DOCUMENT PASSAGE »
There’s a clue in that example: bonds are great to refinance projects once they’ve been set up and there are no longer development risks. A city might organize a $70-million energy efficiency lending fund (as Melbourne in Australia has recently done with some financiers). Every time the municipality depletes the fund it can borrow from pension funds against the security of those loans, using lowrisk bonds, and reinvest the $70 million in another round of buildings.
Renewable energy is starting to be financed this way as well. We just need to scale it up with government regulation to ensure the investments are safer than mortgage-backed bonds. This may require some guarantees that there won’t be any retroactive changes in policy (the investor’s nightmare).

PROVIDED DATA »
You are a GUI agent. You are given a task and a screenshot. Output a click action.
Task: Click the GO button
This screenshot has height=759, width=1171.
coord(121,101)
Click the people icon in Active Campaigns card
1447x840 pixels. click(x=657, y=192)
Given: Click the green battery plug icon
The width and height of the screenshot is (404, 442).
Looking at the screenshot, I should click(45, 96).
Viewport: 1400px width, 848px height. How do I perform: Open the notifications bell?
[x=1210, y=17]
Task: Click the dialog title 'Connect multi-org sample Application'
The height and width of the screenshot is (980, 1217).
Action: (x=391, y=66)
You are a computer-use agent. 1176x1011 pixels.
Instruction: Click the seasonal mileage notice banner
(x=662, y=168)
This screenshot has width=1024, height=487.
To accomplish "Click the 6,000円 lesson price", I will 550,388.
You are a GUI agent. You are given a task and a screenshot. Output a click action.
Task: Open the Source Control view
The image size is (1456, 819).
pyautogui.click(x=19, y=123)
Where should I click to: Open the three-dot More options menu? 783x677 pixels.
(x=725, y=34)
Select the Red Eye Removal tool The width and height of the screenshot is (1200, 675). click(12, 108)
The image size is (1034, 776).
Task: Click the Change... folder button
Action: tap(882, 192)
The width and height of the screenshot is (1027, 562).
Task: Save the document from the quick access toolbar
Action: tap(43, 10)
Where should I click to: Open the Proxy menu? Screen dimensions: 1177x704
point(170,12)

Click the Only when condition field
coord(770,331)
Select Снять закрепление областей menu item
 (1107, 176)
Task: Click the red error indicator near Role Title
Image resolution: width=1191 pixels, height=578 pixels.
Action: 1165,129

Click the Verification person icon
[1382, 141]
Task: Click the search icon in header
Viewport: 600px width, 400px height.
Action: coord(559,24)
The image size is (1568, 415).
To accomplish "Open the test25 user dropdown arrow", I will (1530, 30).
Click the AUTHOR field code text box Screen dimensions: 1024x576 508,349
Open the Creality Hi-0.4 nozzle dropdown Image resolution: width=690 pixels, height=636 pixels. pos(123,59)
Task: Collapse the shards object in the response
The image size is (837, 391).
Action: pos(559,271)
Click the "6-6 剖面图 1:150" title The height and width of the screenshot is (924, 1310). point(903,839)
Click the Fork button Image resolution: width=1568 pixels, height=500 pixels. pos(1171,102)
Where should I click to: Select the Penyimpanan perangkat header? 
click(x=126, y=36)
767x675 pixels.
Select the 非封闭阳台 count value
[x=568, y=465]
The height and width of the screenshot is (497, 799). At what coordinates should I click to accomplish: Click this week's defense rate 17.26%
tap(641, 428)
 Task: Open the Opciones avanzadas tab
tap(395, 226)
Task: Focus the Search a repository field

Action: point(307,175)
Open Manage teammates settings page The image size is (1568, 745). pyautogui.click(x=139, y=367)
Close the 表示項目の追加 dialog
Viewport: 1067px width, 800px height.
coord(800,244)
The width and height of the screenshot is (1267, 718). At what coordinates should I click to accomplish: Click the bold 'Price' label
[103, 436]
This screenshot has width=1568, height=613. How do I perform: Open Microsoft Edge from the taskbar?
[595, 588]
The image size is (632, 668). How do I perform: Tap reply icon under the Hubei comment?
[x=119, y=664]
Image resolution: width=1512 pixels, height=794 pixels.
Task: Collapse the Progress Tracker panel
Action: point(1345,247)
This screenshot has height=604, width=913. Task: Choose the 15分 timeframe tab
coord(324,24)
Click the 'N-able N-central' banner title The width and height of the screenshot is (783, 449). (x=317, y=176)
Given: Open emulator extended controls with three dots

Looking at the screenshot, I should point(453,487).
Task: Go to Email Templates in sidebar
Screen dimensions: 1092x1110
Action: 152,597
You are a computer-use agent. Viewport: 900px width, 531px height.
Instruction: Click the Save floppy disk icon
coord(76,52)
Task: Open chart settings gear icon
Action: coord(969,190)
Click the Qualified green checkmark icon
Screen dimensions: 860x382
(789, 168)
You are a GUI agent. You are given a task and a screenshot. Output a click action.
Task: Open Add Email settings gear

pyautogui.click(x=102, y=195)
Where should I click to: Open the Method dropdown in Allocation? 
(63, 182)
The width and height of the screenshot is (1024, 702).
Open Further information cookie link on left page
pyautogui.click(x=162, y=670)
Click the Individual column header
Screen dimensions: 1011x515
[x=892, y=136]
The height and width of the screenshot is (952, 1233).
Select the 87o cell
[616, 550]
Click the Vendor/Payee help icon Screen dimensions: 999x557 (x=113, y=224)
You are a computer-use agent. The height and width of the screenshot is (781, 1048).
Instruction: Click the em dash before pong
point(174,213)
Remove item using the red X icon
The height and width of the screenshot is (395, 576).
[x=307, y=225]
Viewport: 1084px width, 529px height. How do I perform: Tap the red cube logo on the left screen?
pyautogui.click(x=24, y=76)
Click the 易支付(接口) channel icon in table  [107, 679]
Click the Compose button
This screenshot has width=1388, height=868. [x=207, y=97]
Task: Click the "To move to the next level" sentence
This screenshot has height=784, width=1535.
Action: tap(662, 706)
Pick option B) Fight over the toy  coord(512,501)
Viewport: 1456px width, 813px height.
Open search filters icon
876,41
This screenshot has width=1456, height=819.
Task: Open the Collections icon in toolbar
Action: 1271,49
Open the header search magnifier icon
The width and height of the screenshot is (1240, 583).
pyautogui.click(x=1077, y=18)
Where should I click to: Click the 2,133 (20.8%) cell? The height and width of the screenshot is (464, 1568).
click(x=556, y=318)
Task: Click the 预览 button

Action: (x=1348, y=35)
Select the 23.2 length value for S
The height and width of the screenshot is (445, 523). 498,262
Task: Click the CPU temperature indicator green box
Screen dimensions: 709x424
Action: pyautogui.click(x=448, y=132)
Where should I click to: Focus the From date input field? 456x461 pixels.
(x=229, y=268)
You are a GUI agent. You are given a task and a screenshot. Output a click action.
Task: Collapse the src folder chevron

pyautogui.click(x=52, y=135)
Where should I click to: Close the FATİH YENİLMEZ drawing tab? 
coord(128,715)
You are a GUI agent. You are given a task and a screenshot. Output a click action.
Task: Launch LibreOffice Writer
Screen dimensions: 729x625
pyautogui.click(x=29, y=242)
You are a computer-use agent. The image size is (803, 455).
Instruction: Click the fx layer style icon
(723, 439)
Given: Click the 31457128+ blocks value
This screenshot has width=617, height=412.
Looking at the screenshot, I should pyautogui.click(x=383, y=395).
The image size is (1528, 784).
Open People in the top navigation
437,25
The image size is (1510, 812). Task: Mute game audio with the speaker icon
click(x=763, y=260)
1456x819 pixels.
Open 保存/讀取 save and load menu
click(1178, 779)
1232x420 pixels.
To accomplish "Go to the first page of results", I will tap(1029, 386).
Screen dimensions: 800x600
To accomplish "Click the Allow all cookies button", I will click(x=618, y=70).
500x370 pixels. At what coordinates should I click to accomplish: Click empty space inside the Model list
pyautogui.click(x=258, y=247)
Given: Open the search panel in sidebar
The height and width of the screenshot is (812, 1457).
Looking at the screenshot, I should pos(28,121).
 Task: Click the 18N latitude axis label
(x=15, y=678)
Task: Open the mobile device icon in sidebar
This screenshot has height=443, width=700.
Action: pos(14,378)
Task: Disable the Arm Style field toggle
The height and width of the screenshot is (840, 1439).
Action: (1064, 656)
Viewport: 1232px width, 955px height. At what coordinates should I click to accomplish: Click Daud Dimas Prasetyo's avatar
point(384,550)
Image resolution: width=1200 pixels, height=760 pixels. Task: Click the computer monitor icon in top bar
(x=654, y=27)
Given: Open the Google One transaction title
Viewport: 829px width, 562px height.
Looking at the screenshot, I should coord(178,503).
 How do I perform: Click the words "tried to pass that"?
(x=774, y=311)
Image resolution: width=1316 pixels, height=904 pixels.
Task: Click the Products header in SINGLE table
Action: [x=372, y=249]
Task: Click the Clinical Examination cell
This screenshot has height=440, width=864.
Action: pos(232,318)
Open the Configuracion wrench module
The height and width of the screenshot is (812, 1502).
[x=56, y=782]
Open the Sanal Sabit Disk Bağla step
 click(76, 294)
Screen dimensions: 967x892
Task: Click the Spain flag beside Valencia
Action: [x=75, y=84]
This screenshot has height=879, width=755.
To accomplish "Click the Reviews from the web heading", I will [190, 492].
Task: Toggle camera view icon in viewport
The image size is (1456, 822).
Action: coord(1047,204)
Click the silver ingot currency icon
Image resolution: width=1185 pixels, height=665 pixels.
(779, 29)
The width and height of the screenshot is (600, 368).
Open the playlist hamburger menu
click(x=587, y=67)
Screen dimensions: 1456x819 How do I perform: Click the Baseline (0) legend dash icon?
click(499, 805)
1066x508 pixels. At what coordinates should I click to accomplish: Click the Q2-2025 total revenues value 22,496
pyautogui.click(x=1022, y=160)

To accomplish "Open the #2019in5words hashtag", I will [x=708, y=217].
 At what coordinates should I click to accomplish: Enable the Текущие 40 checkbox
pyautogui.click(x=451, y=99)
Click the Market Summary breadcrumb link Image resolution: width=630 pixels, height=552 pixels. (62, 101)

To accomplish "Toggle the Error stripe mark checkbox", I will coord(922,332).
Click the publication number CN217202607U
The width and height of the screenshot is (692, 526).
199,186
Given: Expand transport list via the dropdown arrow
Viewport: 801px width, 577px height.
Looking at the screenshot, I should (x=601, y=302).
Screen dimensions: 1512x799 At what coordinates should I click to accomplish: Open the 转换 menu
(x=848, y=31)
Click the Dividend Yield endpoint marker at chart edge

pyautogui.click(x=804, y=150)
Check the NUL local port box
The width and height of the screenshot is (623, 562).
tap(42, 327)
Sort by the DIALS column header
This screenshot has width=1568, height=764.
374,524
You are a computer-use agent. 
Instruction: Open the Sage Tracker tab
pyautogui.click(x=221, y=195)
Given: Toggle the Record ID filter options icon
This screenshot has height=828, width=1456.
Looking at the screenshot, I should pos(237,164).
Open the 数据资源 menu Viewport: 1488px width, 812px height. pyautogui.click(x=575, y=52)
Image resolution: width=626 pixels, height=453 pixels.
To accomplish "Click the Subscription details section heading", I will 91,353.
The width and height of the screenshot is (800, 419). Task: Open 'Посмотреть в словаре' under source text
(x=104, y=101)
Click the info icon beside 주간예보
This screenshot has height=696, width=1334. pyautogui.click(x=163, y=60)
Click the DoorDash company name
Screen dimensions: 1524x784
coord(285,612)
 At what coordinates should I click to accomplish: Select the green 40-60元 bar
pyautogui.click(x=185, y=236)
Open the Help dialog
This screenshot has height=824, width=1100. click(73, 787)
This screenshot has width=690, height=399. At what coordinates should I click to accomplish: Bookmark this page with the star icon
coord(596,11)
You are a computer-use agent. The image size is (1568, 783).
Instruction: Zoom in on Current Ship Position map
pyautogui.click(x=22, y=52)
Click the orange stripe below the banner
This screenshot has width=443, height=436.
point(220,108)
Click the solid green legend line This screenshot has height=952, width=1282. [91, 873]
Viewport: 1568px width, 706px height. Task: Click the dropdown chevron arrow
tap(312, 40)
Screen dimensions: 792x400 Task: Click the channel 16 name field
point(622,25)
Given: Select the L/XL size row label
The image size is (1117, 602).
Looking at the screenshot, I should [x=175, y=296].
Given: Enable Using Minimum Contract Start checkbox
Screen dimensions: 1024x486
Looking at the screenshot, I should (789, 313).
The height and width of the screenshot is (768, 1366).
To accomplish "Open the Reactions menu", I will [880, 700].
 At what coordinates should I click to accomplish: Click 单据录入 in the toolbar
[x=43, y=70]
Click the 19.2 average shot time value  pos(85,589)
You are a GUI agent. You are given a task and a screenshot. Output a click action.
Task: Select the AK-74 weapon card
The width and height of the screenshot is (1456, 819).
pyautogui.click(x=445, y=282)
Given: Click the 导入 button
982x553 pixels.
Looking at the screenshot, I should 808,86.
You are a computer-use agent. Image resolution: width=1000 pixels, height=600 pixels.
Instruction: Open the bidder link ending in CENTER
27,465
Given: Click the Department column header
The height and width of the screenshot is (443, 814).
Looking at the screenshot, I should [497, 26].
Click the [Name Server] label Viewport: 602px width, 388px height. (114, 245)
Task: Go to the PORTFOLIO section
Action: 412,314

TASKS FOR THIS EXERCISE »
**A)** Repeat word for word the part of the passage on bond financing for energy projects that runs from "There’s a clue" up to and including "(the investor’s nightmare).".
**B)** Pick up the passage on bond financing for energy projects after its last sentence and carry it further.

TASK ANSWERS »
**A)**
There’s a clue in that example: bonds are great to refinance projects once they’ve been set up and there are no longer development risks. A city might organize a $70-million energy efficiency lending fund (as Melbourne in Australia has recently done with some financiers). Every time the municipality depletes the fund it can borrow from pension funds against the security of those loans, using lowrisk bonds, and reinvest the $70 million in another round of buildings.
Renewable energy is starting to be financed this way as well. We just need to scale it up with government regulation to ensure the investments are safer than mortgage-backed bonds. This may require some guarantees that there won’t be any retroactive changes in policy (the investor’s nightmare).

**B)**
Remember that this bond-backed green growth strategy is about building productive assets that have reliable revenue streams. It’s also about cutting energy bills and taking the savings to pay off a loan. The answers are there. We just have to work creatively to create the deals—fresh ways for investors, government and industry to work together.
These investments are long lasting, low in risk profile and highly secure; hence, they’re ideal holdings for pension funds. By providing a small slice of their capital through climate bonds, they could help create jobs at large scale, build a renewable energy export industry and finance a powerful tool against climate change.
So there’s still a chance to get on this train, if—and it’s a big “if”—we choose to write the story that way.